Por decisão da diretoria colegiada da Agência Nacional de Saúde Suplementar (ANS), a partir desta segunda (1º), os planos de saúde devem incluir em sua cobertura o implante subdérmico contraceptivo liberador de etonogestrel, o Implanon. A medida vale para mulheres com idade entre 18 e 49 anos como forma de prevenção à gravidez não desejada.
Em julho, o Ministério da Saúde informou que vai disponibilizar o Implanon pelo SUS. O método é considerado vantajoso em relação aos já existentes por sua longa duração (age no organismo por até 3 anos), e pela alta eficácia.
Segundo a pasta, até 2026 o governo federal estima distribuir 1,8 milhão de dispositivos, sendo 500 mil ainda este ano. O investimento será de aproximadamente R$ 245 milhões. Atualmente, o produto custa entre R$ 2 mil e R$ 4 mil.
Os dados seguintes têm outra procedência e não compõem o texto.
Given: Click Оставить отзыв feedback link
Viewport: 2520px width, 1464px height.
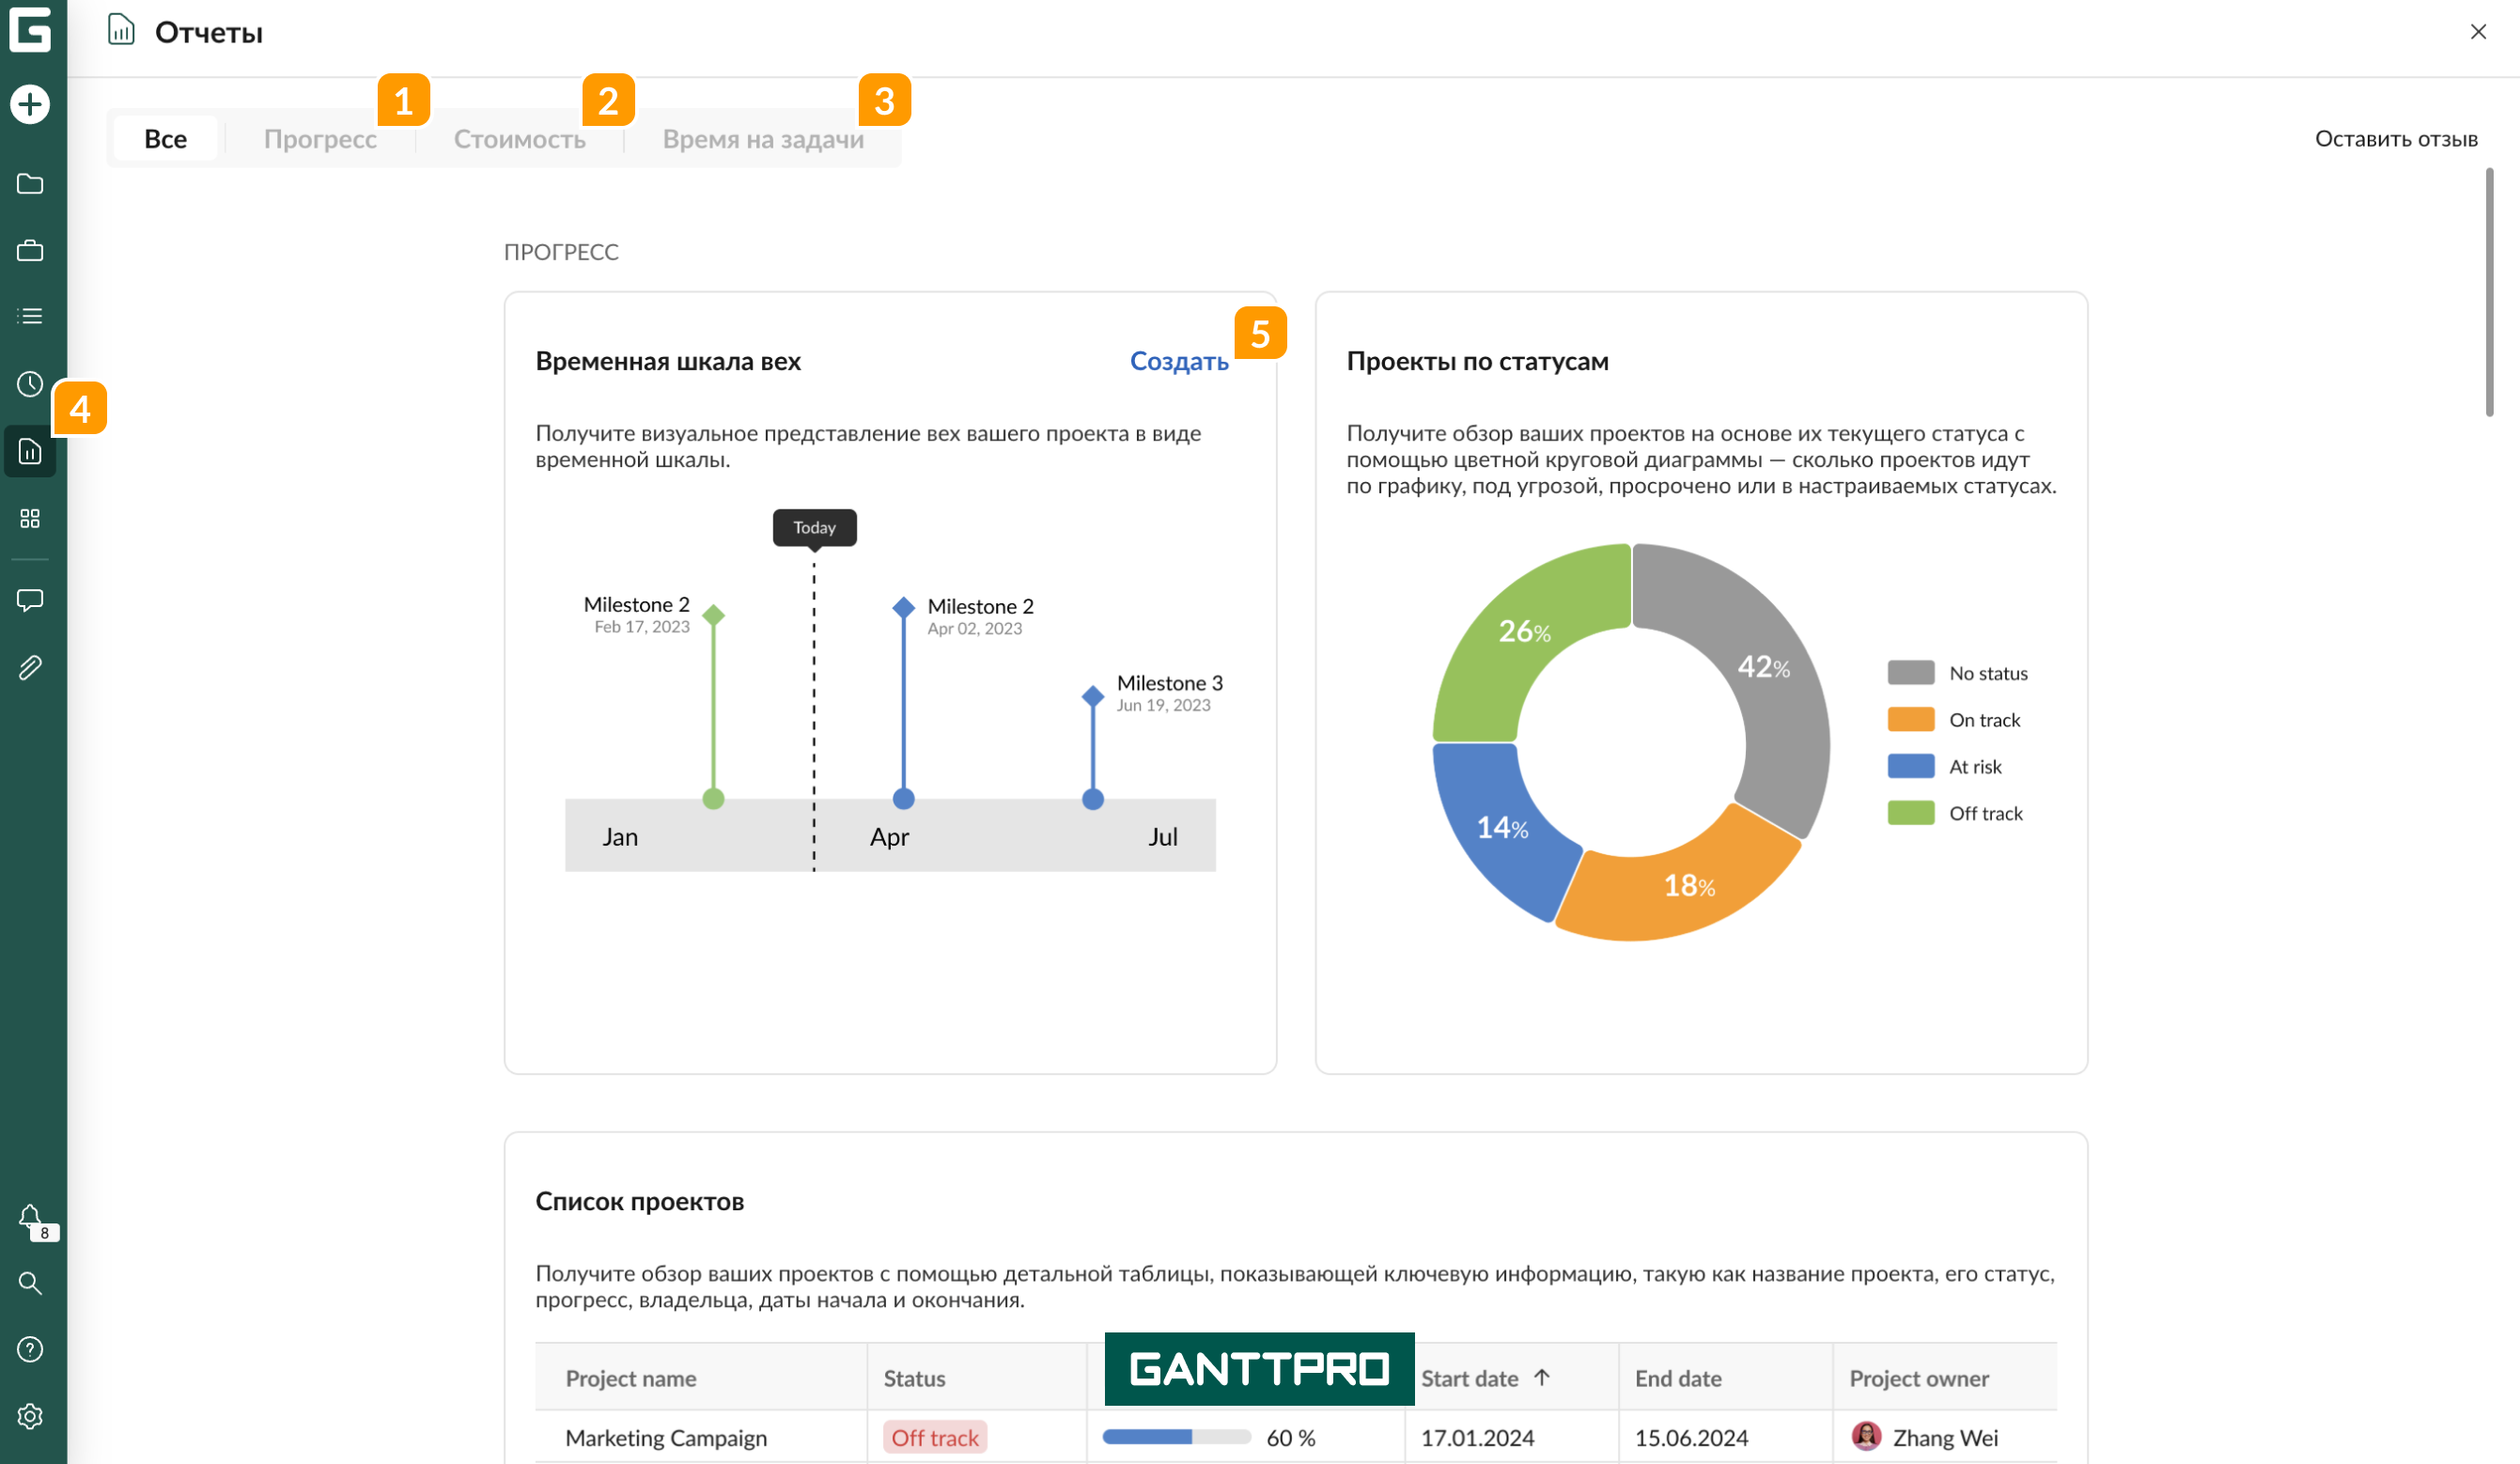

O acesso a contraceptivos também contribui para a redução da mortalidade materna. A pasta tem o compromisso de reduzir em 25% a mortalidade materna geral e em 50% a mortalidade materna entre mulheres negras até 2027.
COMO FUNCIONA O IMPLANON
O implante atua no organismo por até três anos, sem necessidade de intervenções. Após o prazo, ele deve ser retirado e, se houver interesse, um novo dispositivo pode ser inserido imediatamente. A fertilidade retorna rapidamente após a remoção do implante.